Whew! We guarantee the above workout will get your blood pumping!

Push-Ups

Push-ups are a great way to build up your core strength and activate your entire body. They work major muscle groups like your biceps, triceps, and the muscles in the front of your shoulder. If you find yourself winded after attempting one or two, try doing the modified version with your knees on the ground as you gain endurance. Just remember to keep your back straight and shoulders up as you go through the move.

Traditional Squats

Doing squats gives your legs, glutes, and core muscles an excellent workout. You also stretch out those muscles for added flexibility. Use proper form by keeping your feet flat on the ground — with your weight in your heels — and at shoulder-width.
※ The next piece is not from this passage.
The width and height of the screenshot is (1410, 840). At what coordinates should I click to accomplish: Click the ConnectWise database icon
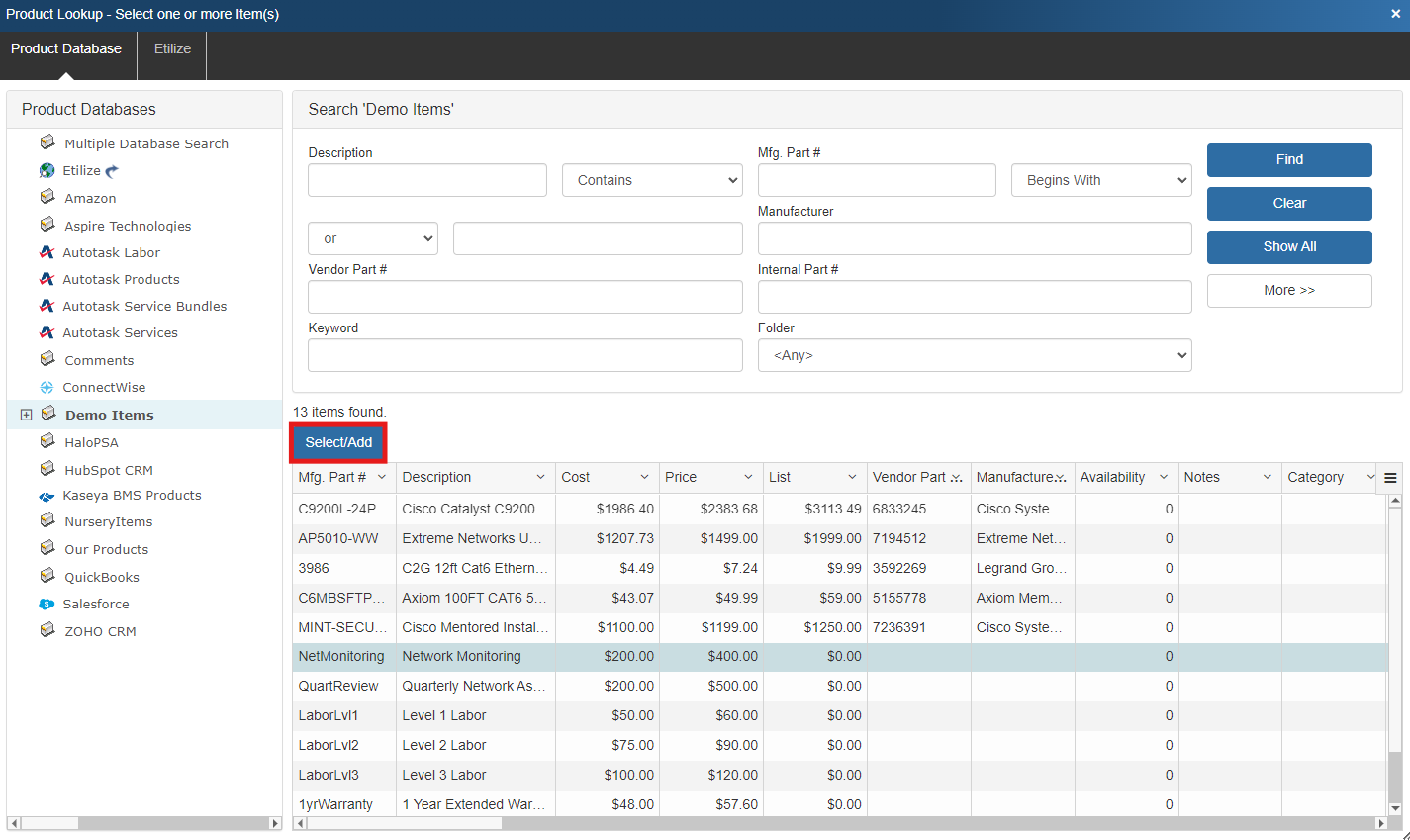pyautogui.click(x=47, y=388)
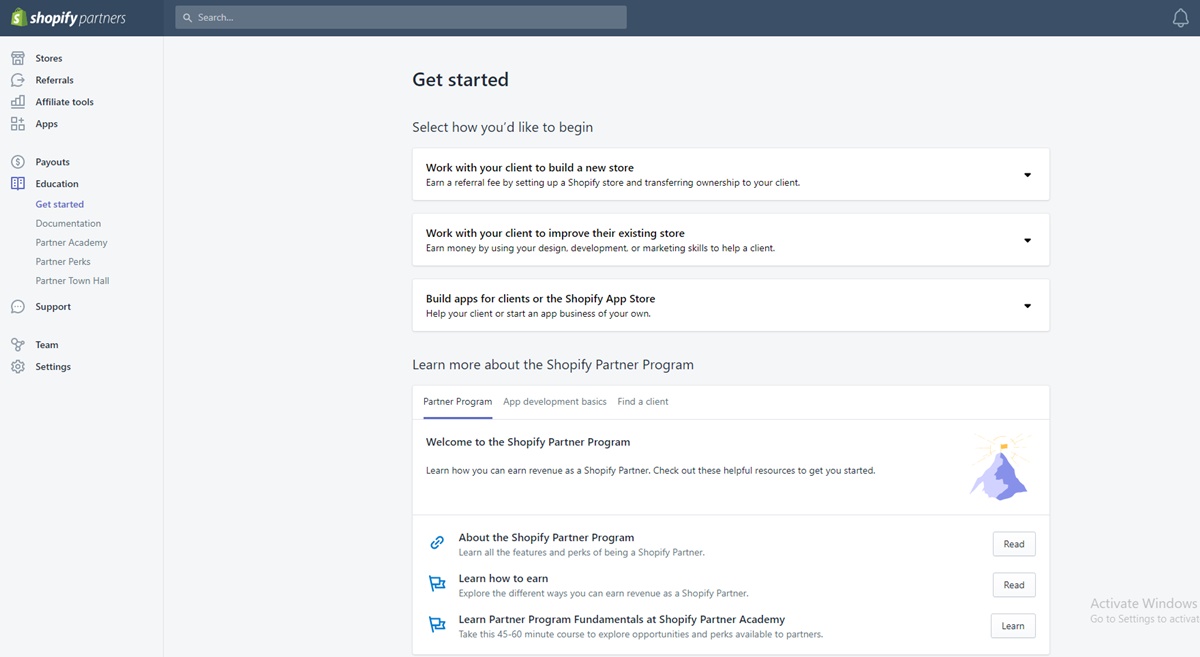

Keep your neck and back straight and in alignment, as you slowly bend your knees, keeping your thighs parallel to the floor. Go only as low as you are comfortable when starting. Use a wall for support if you find yourself having difficulty.

Planks

Planks work your entire body and help you improve your balance. Remember to keep your feet together, hands below your shoulders, and your back straight if you are doing the harder version. Make things easier by starting with your forearms on the ground. Try holding the move for 20 seconds to start, then gradually increase the duration as you grow more comfortable.